> Estratto:
----

La causa di tutto ciò può essere ricercata nel collasso della camera vulcanica del
sistema Krakatau e nella conseguente formazione di una immensa caldera sottomarina: il
contatto tra l'acqua dell'oceano ed il magma ha innescato quei fenomeni idrovulcanici
descritti poc'anzi, sfociati nella violentissima e distruttiva esplosione dell'intera
isola, un evento la cui energia è stata stimata equivalente a 150 Mton.
L'intensità distruttiva di una eruzione viene espressa numericamente dall'indice di
esplosività (Volcanic Explosivity Index o VEI) attribuito all'evento,
indice che per l'eruzione del Krakatau viene solitamente fissato in 6, collocando in tal
modo l'episodio tra quelli più violenti verificatisi sul nostro pianeta in tempi moderni.
La tabella seguente mostra le caratteristiche delle eruzioni vulcaniche correlate
all'indice VEI:
VEI |
Altezza (1) |
Volume (2) |
Classificazione |
Esempio |
0 |
< 100 m |
1000 m3 |
Hawaiana |
Kilauea |
1 |
100 m - 1 km |
10.000 m3 |
Hawaiana/Stromboliana |
Stromboli |
2 |
1 - 5 km |
1.000.000 m3 |
Stromboliana/Vulcaniana |
Galeras, 1992 |
3 |
3 - 15 km |
10.000.000 m3 |
Vulcaniana |
Ruiz, 1985 |
4 |
10 - 25 km |
100.000.0000 m3 |
Vulcaniana/Pliniana |
Galunggung, 1982 |
5 |
> 25 km |
1 km3 |
Pliniana |
St. Helens, 1981 |
6 |
> 25 km |
10 km3 |
Pliniana/Ultra-Pliniana |
Krakatau, 1883 |
7 |
> 25 km |
100 km3 |
Ultra-Pliniana |
Tambora, 1815 |
8 |
> 25 km |
1000 km3 |
Ultra-Pliniana |
Yellowstone |
(1) altezza della nube vulcanica
(2) volume dei materiali espulsi
Gli effetti dell'esplosione del Krakatau si
ripercossero su scala mondiale: il rombo dell'esplosione fu udito fino all'Isola Rodriguez
nell'Oceano Indiano (ad una distanza di 4650 chilometri), la cenere cadde su Singapore
(840 chilometri a nord), sulle Isole Cocos (nell'Oceano Pacifico a 1150 km di distanza) e,
trasportata in alta quota, raggiunse persino la città di New York.
L'onda di pressione originata dallo scoppio venne registrata dai barografi di tutto il
mondo, che segnalarono almeno 7 suoi passaggi nei 5 giorni seguenti all'esplosione.
Lo stretto della Sonda fu immerso nell'oscurità fino al giorno seguente.

----

> Da svolgere:
Indica se ciascuna affermazione concorda con l'estratto sull'eruzione del Krakatau, rispondendo sì o no e citando le parole dell'estratto che lo dimostrano. 1. All'eruzione del Krakatau si attribuisce di solito un indice VEI pari a 6. 2. La cenere dell'esplosione cadde su Singapore, a 4650 chilometri di distanza. 3. I barografi registrarono almeno 7 passaggi dell'onda di pressione nei 5 giorni successivi all'esplosione. Le voci non hanno alcun ruolo in questo esercizio.

> Voci elencate:
----

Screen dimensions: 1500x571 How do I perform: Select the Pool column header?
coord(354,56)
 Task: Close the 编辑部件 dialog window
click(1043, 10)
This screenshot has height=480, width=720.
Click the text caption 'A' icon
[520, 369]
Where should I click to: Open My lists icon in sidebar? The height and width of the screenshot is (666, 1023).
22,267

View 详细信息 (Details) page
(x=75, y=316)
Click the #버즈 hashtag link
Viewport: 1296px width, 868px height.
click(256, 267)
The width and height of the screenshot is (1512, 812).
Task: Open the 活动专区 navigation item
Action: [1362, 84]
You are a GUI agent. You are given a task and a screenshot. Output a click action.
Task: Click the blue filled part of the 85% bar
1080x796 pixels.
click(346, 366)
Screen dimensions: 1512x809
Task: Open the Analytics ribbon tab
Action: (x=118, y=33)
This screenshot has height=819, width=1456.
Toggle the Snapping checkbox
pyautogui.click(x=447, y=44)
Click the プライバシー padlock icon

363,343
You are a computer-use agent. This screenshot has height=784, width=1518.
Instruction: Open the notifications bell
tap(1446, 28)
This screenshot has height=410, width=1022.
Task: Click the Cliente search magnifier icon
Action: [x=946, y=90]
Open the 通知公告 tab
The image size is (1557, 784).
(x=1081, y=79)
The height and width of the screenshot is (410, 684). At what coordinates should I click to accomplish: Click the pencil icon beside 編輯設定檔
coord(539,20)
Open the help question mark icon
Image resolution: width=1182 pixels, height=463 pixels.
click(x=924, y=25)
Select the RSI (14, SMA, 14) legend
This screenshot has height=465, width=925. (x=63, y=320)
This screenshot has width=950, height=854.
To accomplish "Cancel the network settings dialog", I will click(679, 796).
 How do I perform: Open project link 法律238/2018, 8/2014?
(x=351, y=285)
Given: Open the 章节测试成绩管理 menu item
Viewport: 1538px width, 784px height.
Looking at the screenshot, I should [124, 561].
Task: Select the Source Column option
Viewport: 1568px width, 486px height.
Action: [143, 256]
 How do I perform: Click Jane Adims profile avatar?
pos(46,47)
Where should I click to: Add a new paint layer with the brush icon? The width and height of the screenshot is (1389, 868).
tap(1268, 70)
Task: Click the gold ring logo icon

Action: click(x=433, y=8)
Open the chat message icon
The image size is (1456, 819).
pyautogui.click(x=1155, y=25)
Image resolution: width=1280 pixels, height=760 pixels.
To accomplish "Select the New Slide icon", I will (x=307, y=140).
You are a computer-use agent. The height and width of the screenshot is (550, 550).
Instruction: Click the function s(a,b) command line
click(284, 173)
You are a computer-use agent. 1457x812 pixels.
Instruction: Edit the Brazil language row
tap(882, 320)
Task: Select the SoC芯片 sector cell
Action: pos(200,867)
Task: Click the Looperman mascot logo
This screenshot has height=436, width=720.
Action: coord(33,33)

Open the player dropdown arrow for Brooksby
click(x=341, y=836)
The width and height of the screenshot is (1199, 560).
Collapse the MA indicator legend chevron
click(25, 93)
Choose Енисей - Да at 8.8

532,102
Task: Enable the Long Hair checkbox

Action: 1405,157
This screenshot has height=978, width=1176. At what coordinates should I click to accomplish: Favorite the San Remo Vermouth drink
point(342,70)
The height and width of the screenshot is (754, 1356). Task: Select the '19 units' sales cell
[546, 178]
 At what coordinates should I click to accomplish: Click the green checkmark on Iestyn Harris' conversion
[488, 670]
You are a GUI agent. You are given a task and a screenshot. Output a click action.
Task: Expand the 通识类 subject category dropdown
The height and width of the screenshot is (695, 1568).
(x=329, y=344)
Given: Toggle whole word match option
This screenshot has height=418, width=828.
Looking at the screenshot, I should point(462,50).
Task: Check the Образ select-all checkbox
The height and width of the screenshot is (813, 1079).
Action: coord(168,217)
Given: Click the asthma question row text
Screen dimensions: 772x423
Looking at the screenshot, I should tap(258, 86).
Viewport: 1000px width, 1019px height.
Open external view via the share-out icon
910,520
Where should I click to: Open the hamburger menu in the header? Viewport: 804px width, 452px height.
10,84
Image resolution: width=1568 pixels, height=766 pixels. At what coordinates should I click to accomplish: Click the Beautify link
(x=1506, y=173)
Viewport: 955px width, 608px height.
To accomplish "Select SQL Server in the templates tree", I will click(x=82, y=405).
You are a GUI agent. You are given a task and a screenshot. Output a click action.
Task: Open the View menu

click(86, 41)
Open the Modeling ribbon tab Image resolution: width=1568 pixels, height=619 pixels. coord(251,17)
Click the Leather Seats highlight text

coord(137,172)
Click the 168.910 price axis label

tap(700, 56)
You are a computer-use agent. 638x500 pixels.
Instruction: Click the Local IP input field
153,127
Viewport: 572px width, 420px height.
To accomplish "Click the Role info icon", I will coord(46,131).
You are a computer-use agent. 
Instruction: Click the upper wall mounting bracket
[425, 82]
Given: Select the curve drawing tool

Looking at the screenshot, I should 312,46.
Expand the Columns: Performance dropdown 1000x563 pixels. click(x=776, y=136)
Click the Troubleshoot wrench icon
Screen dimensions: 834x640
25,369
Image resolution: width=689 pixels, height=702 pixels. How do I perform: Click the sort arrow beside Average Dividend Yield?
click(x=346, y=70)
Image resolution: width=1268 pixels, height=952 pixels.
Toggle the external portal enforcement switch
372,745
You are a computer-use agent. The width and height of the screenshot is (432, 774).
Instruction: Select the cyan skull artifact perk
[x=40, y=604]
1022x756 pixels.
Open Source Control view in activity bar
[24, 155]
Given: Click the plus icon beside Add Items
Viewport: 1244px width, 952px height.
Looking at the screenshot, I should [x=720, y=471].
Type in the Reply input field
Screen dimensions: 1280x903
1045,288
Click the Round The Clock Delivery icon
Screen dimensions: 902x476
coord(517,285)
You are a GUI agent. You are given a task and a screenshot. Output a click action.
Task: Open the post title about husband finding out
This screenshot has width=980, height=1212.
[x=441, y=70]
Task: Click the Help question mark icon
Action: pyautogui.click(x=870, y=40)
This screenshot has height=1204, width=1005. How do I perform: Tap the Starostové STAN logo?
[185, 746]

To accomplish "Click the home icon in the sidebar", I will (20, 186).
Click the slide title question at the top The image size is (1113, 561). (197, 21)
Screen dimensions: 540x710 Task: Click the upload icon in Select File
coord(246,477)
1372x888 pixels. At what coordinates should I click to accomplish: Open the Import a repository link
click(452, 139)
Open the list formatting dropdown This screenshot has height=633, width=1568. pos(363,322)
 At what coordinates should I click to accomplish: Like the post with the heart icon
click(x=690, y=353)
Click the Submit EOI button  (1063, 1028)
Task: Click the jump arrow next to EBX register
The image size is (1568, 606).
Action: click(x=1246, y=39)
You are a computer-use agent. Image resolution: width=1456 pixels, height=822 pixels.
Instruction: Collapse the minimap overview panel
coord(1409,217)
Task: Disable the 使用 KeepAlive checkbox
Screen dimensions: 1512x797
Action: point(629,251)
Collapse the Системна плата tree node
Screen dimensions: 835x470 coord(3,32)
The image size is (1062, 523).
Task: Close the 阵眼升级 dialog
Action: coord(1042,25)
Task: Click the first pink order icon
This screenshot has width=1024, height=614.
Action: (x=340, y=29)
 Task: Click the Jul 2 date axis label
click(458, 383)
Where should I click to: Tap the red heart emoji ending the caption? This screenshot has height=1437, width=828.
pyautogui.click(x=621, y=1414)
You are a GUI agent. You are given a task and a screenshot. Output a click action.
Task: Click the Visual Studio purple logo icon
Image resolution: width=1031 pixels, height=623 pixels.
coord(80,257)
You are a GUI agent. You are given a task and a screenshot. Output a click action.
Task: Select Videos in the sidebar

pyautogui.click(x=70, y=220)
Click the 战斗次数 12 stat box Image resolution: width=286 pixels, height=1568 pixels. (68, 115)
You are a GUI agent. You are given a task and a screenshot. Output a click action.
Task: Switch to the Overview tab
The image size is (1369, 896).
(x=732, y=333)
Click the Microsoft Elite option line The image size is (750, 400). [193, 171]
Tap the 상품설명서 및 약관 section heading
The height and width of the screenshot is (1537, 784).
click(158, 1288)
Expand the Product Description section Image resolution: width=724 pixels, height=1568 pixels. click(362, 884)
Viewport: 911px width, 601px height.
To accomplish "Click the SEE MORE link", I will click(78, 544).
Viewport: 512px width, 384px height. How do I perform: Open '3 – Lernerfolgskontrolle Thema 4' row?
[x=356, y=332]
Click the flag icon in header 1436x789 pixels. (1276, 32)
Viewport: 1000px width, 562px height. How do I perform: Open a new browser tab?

----

> Soluzione dell'esercizio:
1. Sì: «indice che per l'eruzione del Krakatau viene solitamente fissato in 6».
2. No: «la cenere cadde su Singapore (840 chilometri a nord)».
3. Sì: «segnalarono almeno 7 suoi passaggi nei 5 giorni seguenti all'esplosione».